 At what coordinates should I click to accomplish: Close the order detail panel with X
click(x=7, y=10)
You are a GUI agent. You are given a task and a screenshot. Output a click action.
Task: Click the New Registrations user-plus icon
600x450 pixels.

### What you should do:
Exactly the lines from the line holding "Task: Click the" through the close of the listing above make up the answer; include nothing else.

### Result:
Task: Click the New Registrations user-plus icon
600x450 pixels.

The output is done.